Protágoras firmava-se numa posição cético-relativista, que levou alguns estudiosos modernos a considerá-lo como "o pai do relativismo". Grote, embora contestado por Natorp, chegou mesmo a admiti-lo como "o fundador do Positivismo", em detrimento da glória de Comte. Outros o consideraram predecessor de Kant, e portanto "criador do Criticismo". Outros, ainda, viram nele um sensualista que antecedeu os empiristas ingleses, e não raro o vemos citado como "o pai da ilustração grega", marcando na história do pensamento, com antecedência de dois milênios, o século europeu das luzes. Schiller, um dos fundadores do pragmatismo, como informa Russell, dizia-se discípulo de Protágoras, e assim o temos também como antecessor de William James.
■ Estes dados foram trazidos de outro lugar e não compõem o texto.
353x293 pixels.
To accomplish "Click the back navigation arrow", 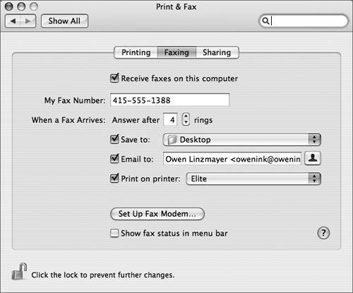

Depois disso, não compreendemos facilmente as reservas que ainda hoje se fazem de Protágoras, a semi-obscuridade em que permanece a sua figura extraordinária, eclipsada por outras que tanto lhe devem. Windelband, que não trata os sofistas com muito respeito, declara que não devemos nos esquecer da "seriedade científica" com que Protágoras expôs a sua gnosiologia. De fato, partindo da doutrina de Heráclito de Éfeso, esse obscuro filósofo do eterno fluir de todas as coisas, Protágoras procurava mostrar a impossibilidade do conhecimento verídico ou legítimo, ao mesmo tempo em que acentuava o caráter fatalmente relativista do conhecimento. Daí a sua grande frase, que todos os tratados filosóficos repetem, ao se referirem ao problema do conhecimento: “O Homem é a medida de todas as coisas, do Ser das que são e do Não-Ser das que não são”.

O problema sartreano do Ser e do Nada aí já se encontra, antecipando o Existencialismo, embora num sentido diverso. Porque, para Protágoras, o Ser não é o l'en soi de Sartre, mas o le pour soi, esse dinamismo relativista da ação, em que o Ser, não sendo, ao mesmo tempo é. Aliás, o que mais aproxima Protágoras de Sartre é exatamente essa posição antinômica. Windelband a acentua muito bem nestas palavras, sem, entretanto, qualquer referência a Sartre: "Protágoras partia da teoria heraclitiana, porém, mais ainda que o efésio, acentuava a situação correlativa, em virtude da qual toda coisa singular, mais do que existir, transforma-se a todo instante por suas relações com as demais". Em Sartre, vemos o Ser em si negar-se a si mesmo para aparecer na ação e entrar em relação com os outros. Em Protágoras, vemos o Ser negado de antemão, desprovido de qualquer existência como entidade absoluta, para somente aparecer no processo das relações, como produto por assim dizer eventual e relativo, que tão pronto aparece como desaparece, nas transformações sucessivas e infindáveis das coisas.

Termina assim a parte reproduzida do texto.